The president went on to mention briefly what his goal will be when it comes to energy.
"We will harness the sun and the winds and the soil to fuel our cars and our factories," he said.
More details are provided on the new White House web site, which outlines the Obama administration's policies on a wide range of issues.
A Clean Energy Future
Among the energy proposals listed are: creating five million new jobs by investing $150 billion over the next 10 years to promote a clean energy future; reducing imports of oil through conservation and promotion of hybrid electric cars; implementation of a "cap-and-trade" program to reduce greenhouse gas emissions 80 percent by 2050.
Many of the ideas listed are not new and quite a few people in the traditional energy industry question the viability of developing renewable energies to replace oil, coal and natural gas. They note that such sources of energy as solar and wind account for only a small percentage of overall energy use in the United States and that heavy machinery and large trucks cannot be run on electrical power from solar panels and wind turbines.
A First Step, But Questions Abound
Still, energy analyst Ken Medlock at Rice University's Baker Institute for Public Policy, said President Obama has made a major step forward in addressing the energy problem by simply having a plan.
"Having a plan is the first major step toward having something real occur. We have not had a real plan, ever, really. This is exciting, from that standpoint, in that we seem to have a goal and we seem to have a plan to execute that goal," he said.
Medlock is critical of some aspects of the Obama plan, for example, he says the call for one million plug-in electric hybrid cars by the year 2015 would do little, given the fact that there are some 300 million vehicles on U.S. roads. He said he would also like to see a tax on gasoline that would help curb demand and provide funds for energy research.
The Right Moment for Change
Now that oil prices have fallen below $40 a barrel is the perfect time to implement such a plan, in Medlock's view. He said the administration could sell it on the basis of its overall benefits to the economy.
"We import a lot of our oil and if we could curb consumption, we could actually dramatically reduce those imports and that would affect our balance of trade, which would positively influence the value of the dollar, which would do all sorts of things in terms of what we could afford to buy in terms of imported goods," he said.

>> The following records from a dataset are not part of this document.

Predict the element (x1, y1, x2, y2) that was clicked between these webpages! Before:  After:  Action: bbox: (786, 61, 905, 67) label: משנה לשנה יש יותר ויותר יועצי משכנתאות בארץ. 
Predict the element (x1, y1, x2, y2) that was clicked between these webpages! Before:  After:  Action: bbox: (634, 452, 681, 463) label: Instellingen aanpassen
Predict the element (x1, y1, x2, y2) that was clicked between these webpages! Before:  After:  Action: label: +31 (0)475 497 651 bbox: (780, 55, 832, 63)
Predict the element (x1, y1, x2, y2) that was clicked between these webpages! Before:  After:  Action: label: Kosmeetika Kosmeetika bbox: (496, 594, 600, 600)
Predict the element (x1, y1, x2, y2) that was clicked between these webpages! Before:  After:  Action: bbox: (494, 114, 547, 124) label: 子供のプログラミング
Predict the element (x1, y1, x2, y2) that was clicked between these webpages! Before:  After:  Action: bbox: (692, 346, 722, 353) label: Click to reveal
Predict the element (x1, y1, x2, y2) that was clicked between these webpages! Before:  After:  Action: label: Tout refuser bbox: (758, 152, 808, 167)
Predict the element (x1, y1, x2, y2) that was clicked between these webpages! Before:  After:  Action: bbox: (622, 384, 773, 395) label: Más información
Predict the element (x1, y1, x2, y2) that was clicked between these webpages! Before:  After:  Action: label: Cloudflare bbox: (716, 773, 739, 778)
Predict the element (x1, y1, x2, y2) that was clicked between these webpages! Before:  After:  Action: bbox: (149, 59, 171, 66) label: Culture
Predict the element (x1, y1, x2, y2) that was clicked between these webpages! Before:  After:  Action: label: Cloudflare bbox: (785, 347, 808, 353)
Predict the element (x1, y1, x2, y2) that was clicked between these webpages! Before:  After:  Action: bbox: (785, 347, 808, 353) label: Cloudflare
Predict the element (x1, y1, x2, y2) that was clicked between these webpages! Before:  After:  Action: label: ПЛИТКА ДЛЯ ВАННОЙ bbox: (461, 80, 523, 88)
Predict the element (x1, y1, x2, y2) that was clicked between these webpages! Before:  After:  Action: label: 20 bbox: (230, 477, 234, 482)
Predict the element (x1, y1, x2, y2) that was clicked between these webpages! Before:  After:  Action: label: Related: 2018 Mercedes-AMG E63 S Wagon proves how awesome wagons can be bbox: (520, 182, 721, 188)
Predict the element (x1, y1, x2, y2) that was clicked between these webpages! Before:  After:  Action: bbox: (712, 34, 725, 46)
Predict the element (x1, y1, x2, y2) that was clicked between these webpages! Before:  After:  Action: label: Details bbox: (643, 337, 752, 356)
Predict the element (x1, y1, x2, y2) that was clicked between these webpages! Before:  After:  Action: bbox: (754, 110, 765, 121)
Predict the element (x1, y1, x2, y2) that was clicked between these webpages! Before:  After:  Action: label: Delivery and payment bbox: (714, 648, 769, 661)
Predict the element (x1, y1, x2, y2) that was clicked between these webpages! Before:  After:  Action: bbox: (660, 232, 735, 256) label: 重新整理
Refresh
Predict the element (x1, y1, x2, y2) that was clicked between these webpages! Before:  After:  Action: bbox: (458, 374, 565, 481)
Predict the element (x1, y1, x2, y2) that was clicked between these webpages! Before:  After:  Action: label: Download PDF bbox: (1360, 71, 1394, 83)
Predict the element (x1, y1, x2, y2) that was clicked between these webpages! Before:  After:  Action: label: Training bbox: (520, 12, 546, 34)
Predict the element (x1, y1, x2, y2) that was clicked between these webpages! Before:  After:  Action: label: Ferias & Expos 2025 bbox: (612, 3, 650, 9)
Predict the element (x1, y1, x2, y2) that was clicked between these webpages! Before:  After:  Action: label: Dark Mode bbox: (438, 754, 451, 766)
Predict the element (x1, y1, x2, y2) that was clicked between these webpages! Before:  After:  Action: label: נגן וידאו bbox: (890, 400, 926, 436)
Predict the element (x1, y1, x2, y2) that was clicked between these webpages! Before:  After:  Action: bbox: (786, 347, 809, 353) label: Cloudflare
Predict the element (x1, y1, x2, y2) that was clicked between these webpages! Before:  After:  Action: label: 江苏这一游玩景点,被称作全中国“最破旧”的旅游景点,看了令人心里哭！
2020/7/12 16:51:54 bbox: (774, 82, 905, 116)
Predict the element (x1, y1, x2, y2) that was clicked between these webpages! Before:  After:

Medlock also questioned the administration's goal of creating a "cap-and-trade" program, whereby a company that is producing greenhouse gases can buy offset credits from another company that has reduced such emissions. Such a scheme would favor companies that pollute little and put a big economic burden on those that rely on fossil fuels like coal to fire furnaces or generators.
A Rough Road Ahead
Medlock said even some members of Obama's own Democratic Party would fight that idea.
"If you have a Democratic senator or representative from a coal-producing state or a major coal-consuming state, it is going to be a tough sell to that individual to do something that could potentially disadvantage the economy of that state. So I do not think we will see action quickly on that front. I think it will come, but it is probably a one,or two-year sort of issue," he said.
But the Obama administration is only a matter of hours old and still has a long road ahead in terms of forming specific proposals on energy.
Medlock said much will depend on how effective the new president is in formulating policies that draw widespread support from Congress and the American people.